The Supreme Court, where Republican appointees hold a 6-3 supermajority, is unlikely to do anything to restore abortion rights in Texas. Last month, a 5-4 Court handed down its own thinly reasoned, single-paragraph order permitting the Texas law to take effect. The Court also plans to hear a case in December, Dobbs v. Jackson Women’s Health Organization, which asks the justices to overrule Roe v. Wade altogether.
But there are some important legal distinctions between the current challenge to SB 8, known as United States v. Texas, and the Court’s previous order in Whole Woman’s Health v. Jackson allowing SB 8 to take effect. Specifically, the Justice Department argues in its request for relief that the United States is allowed to sue Texas directly, even if private parties may not.

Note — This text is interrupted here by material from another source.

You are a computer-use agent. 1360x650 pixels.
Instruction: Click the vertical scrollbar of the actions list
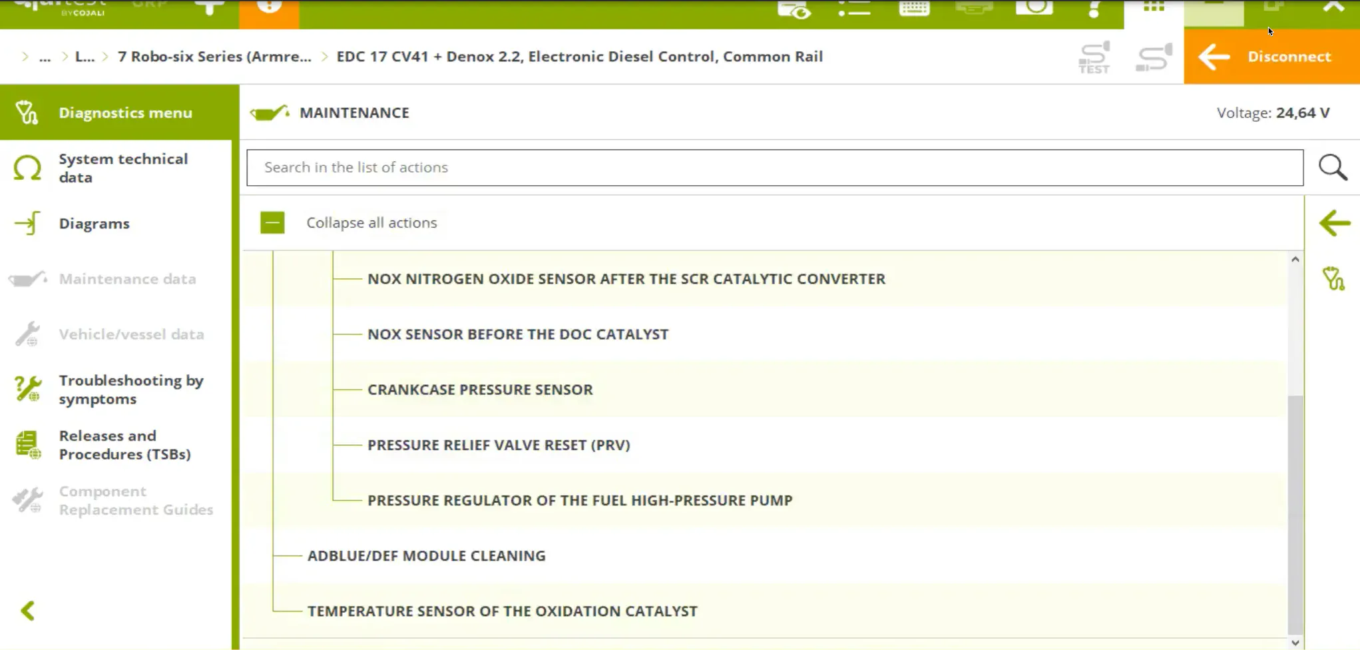point(1295,513)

The Texas law was specifically drafted to evade judicial review. Ordinarily, a plaintiff who wishes to challenge a state law in federal court must sue the state official charged with enforcing that law. If a state law requires police to block access to abortion clinics, for example, a clinic might sue the chief of police charged with carrying out this law.
But SB 8, written to sidestep that kind of legal challenge, explicitly forbids any “officer or employee of a state or local governmental entity” in Texas from enforcing it. The idea is that, if no state official can enforce the law, abortion rights plaintiffs have no one to sue.